**Problem to work on**
Each line in the entries below that holds the string "Global" must be copied.

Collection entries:
────────
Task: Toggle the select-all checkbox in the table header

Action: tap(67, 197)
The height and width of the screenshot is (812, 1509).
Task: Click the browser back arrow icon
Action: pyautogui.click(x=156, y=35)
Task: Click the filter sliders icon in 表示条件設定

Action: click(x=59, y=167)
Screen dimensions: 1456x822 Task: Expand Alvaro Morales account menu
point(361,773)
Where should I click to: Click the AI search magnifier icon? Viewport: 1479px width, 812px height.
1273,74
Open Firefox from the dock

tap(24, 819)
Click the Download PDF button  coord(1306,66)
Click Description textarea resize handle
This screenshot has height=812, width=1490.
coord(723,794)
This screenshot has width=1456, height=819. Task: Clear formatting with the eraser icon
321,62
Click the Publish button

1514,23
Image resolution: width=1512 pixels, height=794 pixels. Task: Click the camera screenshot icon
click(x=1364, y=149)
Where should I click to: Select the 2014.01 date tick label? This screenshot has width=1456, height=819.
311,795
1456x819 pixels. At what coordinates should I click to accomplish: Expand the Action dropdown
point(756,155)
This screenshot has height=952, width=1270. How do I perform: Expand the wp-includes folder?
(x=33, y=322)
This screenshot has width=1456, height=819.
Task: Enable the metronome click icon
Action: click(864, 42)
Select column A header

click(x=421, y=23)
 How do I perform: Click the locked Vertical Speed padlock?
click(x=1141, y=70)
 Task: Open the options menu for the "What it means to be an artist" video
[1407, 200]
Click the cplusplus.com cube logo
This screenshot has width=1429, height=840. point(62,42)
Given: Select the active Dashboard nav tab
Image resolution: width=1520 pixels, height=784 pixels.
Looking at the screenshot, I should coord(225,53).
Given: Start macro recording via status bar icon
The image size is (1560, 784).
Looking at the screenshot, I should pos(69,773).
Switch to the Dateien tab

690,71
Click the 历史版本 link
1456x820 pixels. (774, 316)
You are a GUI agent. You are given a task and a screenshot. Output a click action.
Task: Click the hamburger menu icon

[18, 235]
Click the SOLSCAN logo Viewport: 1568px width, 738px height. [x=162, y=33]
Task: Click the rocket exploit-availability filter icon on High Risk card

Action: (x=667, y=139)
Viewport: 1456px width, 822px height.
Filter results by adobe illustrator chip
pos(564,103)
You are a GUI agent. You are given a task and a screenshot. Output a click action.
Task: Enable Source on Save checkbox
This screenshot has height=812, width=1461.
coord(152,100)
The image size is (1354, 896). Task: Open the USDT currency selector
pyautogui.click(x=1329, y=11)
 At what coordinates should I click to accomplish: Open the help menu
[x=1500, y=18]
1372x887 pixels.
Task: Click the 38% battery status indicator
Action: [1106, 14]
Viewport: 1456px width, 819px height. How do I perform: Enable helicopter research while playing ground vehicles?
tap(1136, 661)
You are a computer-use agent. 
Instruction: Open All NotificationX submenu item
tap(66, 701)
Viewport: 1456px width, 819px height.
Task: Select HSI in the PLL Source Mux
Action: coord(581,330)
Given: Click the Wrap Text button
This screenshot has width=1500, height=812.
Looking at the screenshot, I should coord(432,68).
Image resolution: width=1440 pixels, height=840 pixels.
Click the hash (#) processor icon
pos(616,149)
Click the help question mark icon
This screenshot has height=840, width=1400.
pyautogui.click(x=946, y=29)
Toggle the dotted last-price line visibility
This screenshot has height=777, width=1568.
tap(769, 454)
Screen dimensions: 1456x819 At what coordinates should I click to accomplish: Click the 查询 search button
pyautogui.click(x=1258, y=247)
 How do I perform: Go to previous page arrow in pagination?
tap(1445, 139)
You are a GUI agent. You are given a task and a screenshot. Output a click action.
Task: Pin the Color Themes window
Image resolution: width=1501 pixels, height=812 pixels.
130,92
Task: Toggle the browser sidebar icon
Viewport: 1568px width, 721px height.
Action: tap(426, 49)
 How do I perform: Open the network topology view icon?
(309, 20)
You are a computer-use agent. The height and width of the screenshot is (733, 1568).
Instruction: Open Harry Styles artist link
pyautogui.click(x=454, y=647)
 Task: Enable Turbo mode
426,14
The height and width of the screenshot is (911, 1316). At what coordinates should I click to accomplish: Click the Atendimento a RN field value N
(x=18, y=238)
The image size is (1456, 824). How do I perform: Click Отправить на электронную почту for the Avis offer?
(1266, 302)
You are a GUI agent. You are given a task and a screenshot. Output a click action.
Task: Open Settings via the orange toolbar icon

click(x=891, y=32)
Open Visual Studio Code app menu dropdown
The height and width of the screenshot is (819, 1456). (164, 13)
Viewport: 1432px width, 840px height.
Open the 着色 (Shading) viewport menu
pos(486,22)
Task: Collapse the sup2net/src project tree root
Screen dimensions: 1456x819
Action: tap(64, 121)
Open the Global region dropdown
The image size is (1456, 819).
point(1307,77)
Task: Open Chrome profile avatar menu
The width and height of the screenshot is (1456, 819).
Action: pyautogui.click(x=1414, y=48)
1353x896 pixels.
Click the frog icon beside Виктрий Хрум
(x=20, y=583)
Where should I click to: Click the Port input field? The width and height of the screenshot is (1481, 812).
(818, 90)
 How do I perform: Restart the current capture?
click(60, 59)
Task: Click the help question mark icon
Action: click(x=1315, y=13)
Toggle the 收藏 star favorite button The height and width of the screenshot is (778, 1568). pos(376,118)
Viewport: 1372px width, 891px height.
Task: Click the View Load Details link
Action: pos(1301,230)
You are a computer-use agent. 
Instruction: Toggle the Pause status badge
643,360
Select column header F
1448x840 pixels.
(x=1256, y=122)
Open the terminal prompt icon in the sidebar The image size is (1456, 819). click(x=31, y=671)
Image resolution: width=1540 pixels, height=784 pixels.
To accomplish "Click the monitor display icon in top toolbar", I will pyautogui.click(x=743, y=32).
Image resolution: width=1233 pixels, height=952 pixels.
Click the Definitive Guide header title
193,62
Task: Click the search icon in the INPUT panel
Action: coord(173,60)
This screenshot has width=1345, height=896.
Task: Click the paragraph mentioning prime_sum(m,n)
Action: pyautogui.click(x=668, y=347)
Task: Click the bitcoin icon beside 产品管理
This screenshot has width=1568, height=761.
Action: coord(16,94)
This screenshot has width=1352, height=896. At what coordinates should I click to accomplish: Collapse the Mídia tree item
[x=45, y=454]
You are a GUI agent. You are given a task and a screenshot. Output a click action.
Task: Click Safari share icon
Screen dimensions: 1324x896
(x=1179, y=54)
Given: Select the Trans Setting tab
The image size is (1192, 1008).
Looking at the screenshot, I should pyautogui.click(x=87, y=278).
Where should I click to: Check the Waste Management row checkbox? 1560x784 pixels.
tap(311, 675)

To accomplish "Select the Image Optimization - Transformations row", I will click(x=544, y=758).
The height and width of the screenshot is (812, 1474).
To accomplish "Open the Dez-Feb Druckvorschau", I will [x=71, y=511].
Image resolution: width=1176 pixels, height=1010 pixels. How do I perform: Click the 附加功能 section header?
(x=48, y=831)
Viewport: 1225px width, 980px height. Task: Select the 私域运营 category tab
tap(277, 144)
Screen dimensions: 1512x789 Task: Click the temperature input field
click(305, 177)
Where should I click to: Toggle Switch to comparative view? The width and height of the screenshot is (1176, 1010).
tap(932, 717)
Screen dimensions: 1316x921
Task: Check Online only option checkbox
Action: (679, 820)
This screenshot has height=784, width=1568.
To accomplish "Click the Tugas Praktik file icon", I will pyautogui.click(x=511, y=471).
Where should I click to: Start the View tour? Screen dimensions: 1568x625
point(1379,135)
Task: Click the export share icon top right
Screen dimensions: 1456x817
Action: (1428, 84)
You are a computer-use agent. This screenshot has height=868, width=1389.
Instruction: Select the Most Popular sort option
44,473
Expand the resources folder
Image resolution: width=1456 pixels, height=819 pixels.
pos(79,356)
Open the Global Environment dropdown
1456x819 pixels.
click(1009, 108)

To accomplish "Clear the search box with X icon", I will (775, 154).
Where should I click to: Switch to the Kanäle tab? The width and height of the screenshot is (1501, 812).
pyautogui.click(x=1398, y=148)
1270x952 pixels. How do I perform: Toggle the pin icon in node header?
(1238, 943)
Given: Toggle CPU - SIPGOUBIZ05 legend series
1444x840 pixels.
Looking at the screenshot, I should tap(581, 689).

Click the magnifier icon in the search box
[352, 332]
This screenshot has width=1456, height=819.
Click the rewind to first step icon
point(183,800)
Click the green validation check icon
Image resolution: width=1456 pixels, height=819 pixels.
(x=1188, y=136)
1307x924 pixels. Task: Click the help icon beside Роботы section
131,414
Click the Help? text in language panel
────────
**Your response**
Open the Global region dropdown
Open the Global Environment dropdown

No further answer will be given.